- Provided records
%%
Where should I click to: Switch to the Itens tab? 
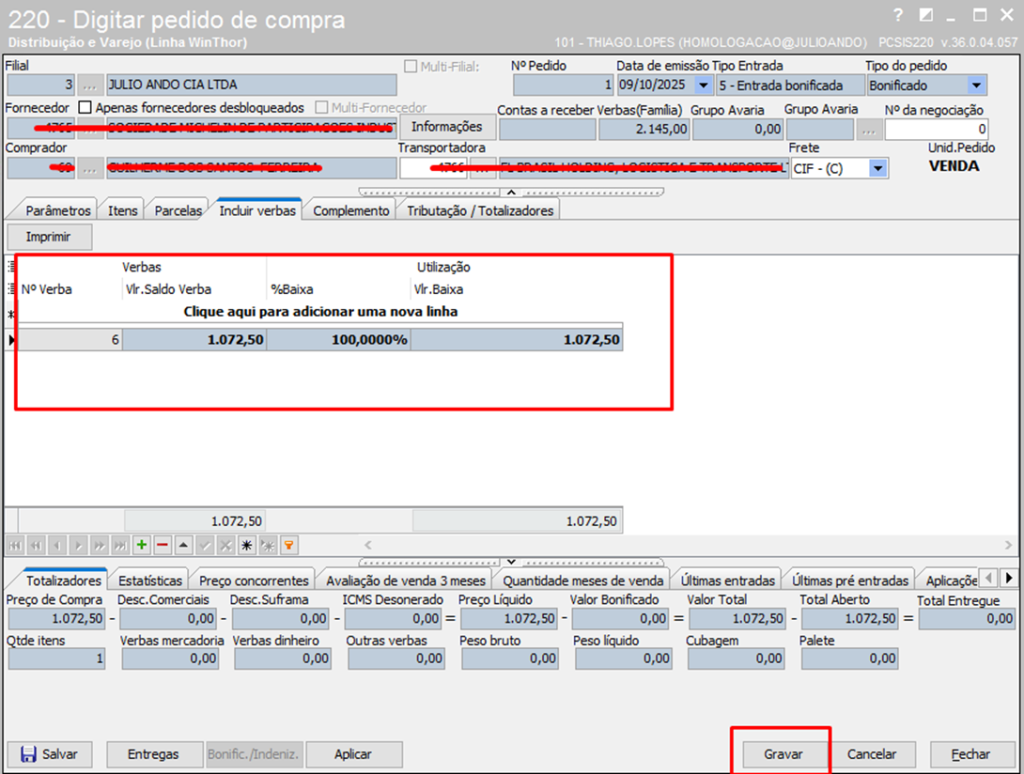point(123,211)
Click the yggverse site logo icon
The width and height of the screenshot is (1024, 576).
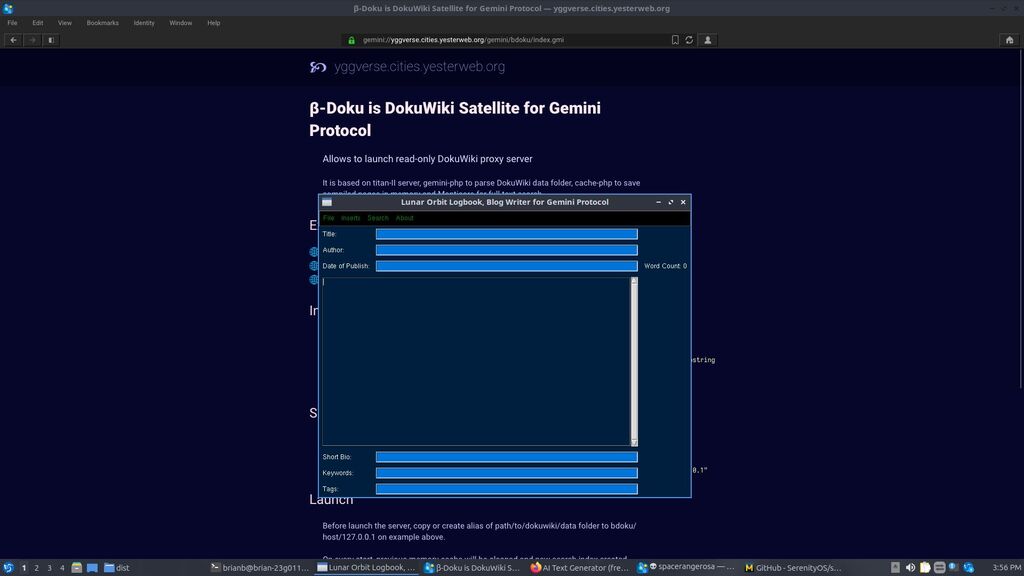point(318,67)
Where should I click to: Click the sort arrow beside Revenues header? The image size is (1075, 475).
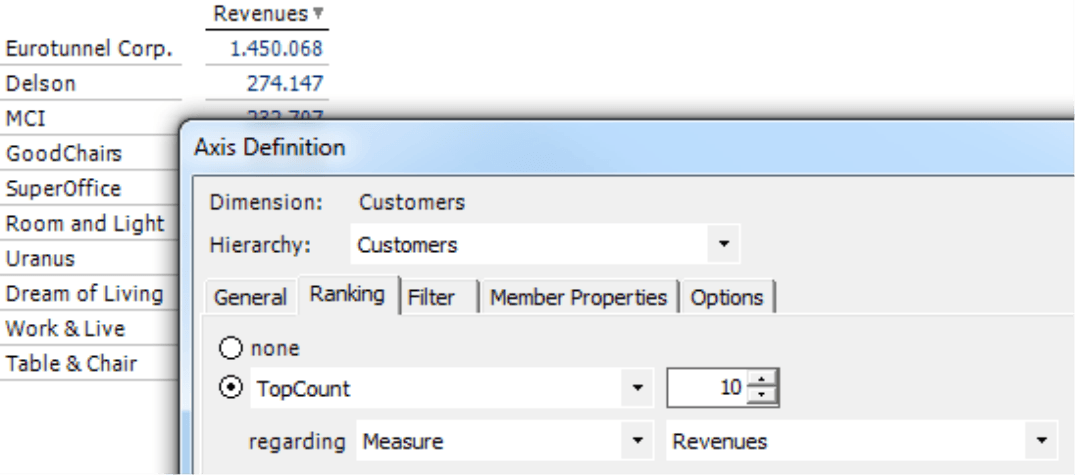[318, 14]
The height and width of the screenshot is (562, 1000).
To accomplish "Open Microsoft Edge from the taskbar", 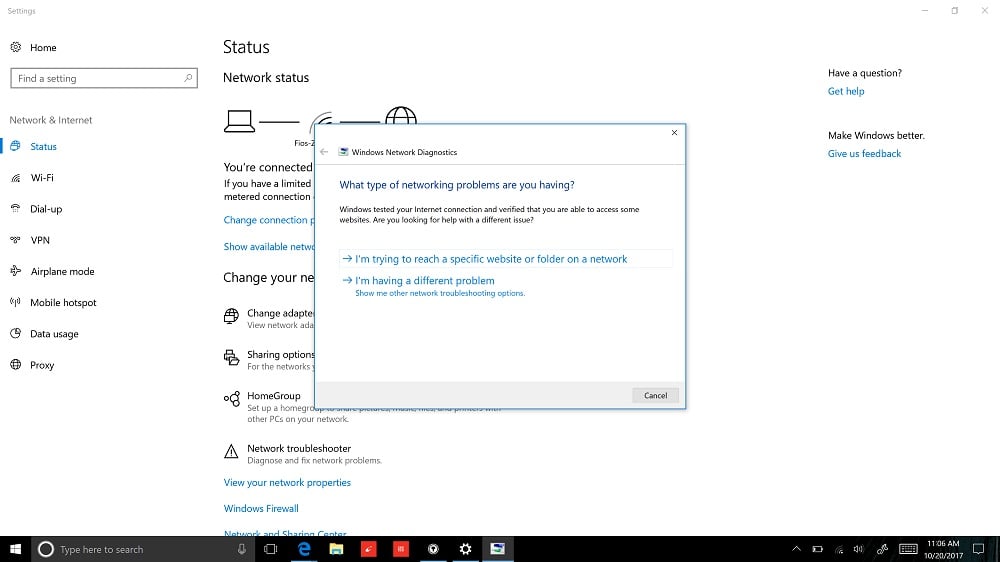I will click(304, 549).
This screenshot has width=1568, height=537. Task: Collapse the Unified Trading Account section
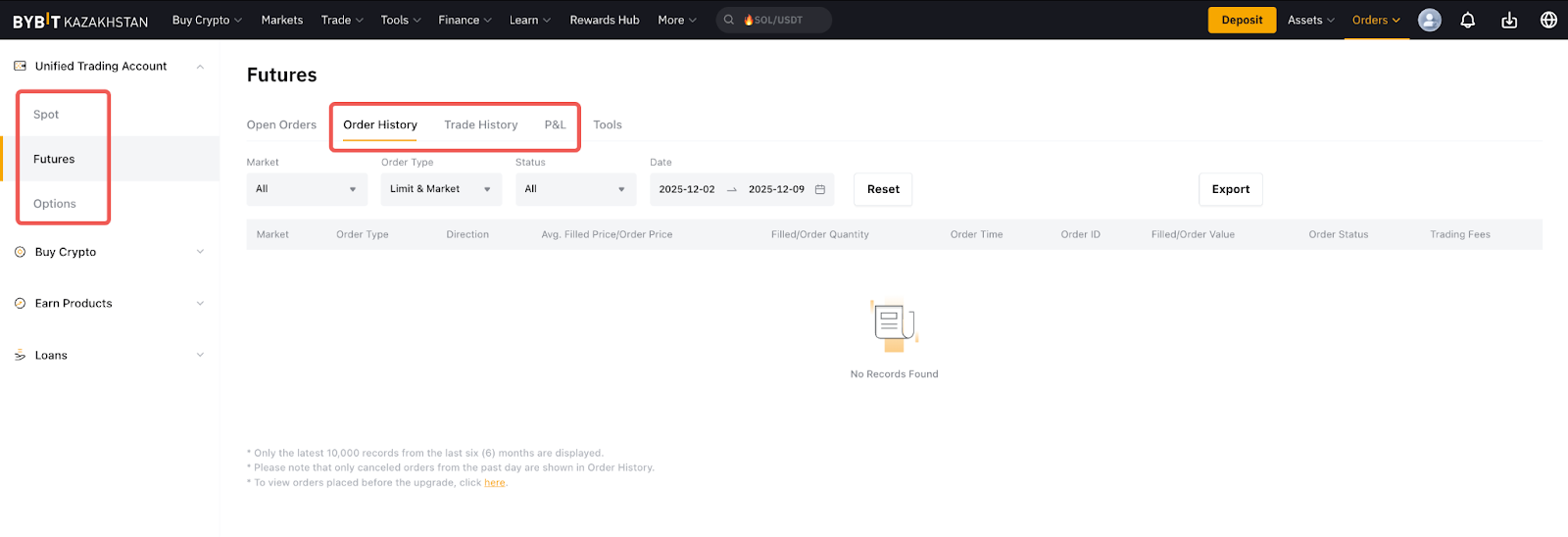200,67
%%
%%
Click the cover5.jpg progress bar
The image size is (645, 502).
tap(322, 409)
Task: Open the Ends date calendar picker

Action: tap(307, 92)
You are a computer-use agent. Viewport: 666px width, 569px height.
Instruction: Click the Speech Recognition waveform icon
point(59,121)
%%
- Try it
Within the listing above, the range opens at the line with "Click the cover5.jpg progress bar" and closes at the line with "You are a computer-use". Reproduce exactly the lines of that range, including both ends.

- Answer area
Click the cover5.jpg progress bar
The image size is (645, 502).
tap(322, 409)
Task: Open the Ends date calendar picker

Action: tap(307, 92)
You are a computer-use agent. Viewport: 666px width, 569px height.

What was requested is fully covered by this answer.